■ PROVIDED DATA ■
-.-.-

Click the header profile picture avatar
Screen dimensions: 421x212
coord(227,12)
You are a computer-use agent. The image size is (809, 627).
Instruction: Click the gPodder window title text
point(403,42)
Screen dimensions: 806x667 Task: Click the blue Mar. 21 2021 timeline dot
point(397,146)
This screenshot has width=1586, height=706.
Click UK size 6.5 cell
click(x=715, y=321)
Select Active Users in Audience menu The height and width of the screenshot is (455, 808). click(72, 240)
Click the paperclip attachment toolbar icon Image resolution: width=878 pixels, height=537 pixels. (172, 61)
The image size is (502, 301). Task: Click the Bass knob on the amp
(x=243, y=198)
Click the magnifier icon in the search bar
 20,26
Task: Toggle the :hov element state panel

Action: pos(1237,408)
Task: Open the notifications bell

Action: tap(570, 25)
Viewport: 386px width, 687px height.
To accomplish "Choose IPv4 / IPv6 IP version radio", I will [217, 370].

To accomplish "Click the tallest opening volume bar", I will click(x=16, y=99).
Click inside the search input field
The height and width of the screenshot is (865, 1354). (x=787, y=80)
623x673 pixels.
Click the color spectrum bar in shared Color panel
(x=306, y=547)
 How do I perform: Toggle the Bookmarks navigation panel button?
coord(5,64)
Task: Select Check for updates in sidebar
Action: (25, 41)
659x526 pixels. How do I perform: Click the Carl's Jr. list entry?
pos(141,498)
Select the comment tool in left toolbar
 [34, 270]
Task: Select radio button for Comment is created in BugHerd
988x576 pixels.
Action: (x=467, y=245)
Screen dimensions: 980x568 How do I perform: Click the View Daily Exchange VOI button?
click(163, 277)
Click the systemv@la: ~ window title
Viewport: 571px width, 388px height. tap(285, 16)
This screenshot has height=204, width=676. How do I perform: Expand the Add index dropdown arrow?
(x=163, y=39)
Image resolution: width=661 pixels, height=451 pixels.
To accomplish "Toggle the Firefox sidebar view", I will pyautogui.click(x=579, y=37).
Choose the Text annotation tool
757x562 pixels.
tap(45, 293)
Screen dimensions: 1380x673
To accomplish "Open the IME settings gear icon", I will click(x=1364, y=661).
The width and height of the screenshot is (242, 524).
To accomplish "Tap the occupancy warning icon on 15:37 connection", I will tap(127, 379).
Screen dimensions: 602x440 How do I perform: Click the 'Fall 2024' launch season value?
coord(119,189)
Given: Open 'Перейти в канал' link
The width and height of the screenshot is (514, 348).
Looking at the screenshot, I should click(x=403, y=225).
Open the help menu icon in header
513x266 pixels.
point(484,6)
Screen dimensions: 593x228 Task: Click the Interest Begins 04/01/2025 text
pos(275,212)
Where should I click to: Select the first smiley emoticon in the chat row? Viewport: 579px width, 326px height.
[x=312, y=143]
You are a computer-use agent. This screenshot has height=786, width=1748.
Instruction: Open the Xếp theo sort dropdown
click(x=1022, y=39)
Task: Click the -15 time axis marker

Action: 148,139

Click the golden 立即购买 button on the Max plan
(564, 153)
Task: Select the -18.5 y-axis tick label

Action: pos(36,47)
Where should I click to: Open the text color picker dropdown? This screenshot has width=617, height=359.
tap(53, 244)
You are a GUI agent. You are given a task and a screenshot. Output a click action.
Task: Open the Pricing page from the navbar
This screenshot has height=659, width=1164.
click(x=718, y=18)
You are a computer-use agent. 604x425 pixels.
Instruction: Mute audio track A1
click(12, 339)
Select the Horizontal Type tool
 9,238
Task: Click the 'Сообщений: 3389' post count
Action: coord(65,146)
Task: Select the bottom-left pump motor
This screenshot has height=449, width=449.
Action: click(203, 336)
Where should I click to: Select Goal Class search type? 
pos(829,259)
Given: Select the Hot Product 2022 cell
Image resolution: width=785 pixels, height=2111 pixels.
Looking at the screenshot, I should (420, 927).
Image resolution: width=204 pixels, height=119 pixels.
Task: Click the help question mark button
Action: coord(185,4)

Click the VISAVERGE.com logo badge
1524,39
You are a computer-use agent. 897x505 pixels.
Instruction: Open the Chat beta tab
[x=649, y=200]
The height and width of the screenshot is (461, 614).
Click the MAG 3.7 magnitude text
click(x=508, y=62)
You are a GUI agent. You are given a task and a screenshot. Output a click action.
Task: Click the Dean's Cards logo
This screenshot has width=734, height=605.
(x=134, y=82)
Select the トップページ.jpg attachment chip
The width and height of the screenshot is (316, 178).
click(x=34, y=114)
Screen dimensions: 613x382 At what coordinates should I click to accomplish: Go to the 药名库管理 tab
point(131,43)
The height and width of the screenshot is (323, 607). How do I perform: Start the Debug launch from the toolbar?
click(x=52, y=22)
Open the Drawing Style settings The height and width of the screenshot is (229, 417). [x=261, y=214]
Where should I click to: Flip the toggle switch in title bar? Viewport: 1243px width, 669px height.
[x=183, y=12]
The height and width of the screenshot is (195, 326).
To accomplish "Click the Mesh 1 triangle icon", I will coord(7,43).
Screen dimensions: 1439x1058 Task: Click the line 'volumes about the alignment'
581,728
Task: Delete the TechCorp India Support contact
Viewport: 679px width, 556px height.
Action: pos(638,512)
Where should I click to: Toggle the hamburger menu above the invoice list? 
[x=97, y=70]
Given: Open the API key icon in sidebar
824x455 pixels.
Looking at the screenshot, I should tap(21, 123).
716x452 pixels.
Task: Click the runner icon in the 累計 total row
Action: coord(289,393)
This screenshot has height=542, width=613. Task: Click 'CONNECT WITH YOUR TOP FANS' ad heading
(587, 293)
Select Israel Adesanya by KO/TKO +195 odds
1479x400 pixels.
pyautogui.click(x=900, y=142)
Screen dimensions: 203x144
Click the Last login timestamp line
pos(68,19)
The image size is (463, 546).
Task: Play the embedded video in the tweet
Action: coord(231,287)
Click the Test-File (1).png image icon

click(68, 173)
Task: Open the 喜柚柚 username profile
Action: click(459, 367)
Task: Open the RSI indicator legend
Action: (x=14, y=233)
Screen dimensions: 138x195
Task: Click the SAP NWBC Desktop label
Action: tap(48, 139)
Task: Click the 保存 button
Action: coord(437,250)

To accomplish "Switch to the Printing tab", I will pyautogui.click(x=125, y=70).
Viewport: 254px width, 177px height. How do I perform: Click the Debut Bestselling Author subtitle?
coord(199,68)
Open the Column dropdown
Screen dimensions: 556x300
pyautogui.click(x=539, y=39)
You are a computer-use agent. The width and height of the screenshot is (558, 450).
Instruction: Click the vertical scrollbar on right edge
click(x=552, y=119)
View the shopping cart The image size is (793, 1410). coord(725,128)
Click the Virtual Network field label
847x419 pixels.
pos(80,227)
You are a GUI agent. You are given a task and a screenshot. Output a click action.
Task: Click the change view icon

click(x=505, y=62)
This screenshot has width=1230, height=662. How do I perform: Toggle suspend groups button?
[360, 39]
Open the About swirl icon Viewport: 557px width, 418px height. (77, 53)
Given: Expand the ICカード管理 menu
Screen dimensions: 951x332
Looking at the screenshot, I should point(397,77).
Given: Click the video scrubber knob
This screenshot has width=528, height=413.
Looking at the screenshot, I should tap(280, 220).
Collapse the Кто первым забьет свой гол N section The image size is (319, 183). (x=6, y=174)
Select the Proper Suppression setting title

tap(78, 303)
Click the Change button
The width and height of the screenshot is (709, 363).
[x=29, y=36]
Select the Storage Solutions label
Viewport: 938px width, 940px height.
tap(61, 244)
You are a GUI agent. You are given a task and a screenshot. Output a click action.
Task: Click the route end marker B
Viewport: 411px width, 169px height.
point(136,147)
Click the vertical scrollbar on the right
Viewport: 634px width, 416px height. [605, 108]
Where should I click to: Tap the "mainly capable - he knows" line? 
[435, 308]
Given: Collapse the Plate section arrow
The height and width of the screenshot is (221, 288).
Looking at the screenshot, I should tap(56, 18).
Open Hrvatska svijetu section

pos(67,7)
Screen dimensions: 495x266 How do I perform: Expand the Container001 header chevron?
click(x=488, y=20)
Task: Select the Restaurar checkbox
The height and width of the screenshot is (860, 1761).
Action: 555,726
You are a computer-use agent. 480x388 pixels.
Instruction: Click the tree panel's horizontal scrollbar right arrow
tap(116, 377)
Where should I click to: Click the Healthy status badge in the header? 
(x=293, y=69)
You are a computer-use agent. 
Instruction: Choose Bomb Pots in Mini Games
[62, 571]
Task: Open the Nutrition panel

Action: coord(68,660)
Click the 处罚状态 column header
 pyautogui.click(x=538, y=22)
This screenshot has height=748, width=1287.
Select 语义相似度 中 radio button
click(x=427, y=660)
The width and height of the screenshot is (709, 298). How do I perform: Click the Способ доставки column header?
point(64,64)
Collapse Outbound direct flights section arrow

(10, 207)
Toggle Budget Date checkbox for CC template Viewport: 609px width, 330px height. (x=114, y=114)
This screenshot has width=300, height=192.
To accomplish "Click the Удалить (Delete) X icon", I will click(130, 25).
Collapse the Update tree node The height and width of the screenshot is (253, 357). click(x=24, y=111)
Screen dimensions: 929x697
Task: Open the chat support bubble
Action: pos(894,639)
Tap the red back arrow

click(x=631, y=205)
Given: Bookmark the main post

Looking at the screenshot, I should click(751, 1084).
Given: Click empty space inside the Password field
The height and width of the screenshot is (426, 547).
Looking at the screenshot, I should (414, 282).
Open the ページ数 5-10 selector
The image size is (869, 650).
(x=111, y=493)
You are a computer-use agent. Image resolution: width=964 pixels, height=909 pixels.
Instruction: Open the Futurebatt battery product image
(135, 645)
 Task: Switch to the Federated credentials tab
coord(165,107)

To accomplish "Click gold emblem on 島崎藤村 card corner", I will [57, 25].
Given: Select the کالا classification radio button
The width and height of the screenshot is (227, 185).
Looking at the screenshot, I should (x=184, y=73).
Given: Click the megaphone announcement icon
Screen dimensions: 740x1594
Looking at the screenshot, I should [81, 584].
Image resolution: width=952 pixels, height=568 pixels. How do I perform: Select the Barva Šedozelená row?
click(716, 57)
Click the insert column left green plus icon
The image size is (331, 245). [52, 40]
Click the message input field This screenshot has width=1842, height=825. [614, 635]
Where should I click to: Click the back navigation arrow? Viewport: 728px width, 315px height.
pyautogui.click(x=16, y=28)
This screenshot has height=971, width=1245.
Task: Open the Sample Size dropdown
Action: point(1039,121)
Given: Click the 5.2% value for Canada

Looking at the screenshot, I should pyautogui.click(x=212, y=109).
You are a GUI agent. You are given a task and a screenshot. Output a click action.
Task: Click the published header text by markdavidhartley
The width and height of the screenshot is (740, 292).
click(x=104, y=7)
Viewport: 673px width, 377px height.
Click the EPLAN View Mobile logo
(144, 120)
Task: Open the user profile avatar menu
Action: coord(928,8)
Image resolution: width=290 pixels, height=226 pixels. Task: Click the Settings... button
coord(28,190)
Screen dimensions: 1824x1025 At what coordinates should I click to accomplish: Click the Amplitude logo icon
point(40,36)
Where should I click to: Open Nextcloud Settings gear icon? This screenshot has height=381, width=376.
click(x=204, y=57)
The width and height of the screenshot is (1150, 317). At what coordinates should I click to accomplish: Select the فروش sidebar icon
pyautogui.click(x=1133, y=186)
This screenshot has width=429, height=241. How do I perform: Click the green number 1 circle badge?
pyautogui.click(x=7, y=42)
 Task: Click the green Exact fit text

-.-.-

■ TASK TO CARRY OUT ■
Read through the entries and copy every line that includes "checkbox".

■ SOLUTION ■
Task: Select the Restaurar checkbox
Toggle Budget Date checkbox for CC template Viewport: 609px width, 330px height. (x=114, y=114)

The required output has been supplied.